Alunos da Faetec criam absorvente sustentável

Vendas do produto ecológico já obtiveram 114% de lucro. Já há encomendas feitas até por países como os Estados Unidos

Por *Julia Noia

Giullia Vieira é uma das desenvolvedoras do produto, que foi pensado para diminuir o impacto de descartáveis no meio ambiente. Eles são feitos com tecidos em várias estampas
Giullia Vieira é uma das desenvolvedoras do produto, que foi pensado para diminuir o impacto de descartáveis no meio ambiente. Eles são feitos com tecidos em várias estampas -

Rio - No coração de São Cristóvão, na Zona Norte do Rio, nasceu uma ideia que já atravessou as fronteiras do Brasil. Na Faetec Adolpho Bloch, cinco estudantes do ensino técnico de Administração pensaram fora da caixa e inovaram em consumo consciente com o Absoft, absorvente sustentável.
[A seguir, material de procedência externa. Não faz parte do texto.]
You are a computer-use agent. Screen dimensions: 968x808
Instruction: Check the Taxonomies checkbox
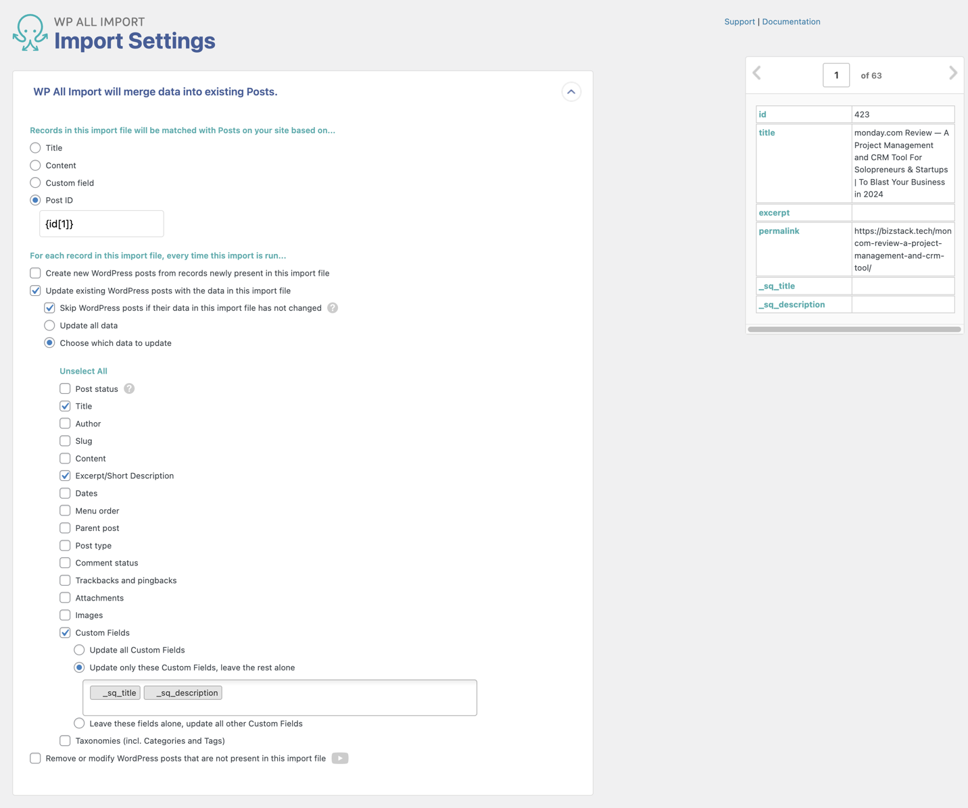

O projeto foi desenvolvido através do programa de empreendedorismo Junior Achievements, organização sem fins lucrativos. Na aula, os estudantes deveriam pensar em algum produto sustentável que transformasse a vida das pessoas. O absorvente foi apresentado, como alternativa, por Camilia Parcial, idealizadora do projeto e diretora de recursos humanos da miniempresa BioFlux, que utilizou exemplos de seu cotidiano para começar a pesquisa.

A confecção do absorvente surgiu como forma de minimizar o descarte no meio ambiente. "Na minha casa moram quatro mulheres e ficamos com o mesmo ciclo menstrual. Nessa época, geramos um grande descarte de absorventes e minha mãe gastava muito dinheiro com isso. Então, levei a ideia do absorvente ecológico para o grupo, e ela foi bem recebida", comentou a estudante. As unidades foram fabricadas na biblioteca da escola, com quatro tecidos essenciais: atoalhado, algodão, impermeável e microfibra.

Desde o primeiro produto finalizado, o grupo não parou. Ao todo, venderam 235 absorventes em pouco mais de dois meses, cobrando R$ 8 por unidade. Todas as vendas foram encomendadas através do Instagram e do Facebook da BioFlux e receberam pedidos até dos Estados Unidos.

Para entrega na capital fluminense, é solicitada taxa equivalente ao valor da passagem, saindo de São Cristóvão. Camilia conta que o grupo teve 114% de rentabilidade com as vendas, mas não guardou o lucro. O dinheiro referente aos impostos foi doado para o projeto social Ballett Na Ponta dos Pés, do Complexo do Alemão.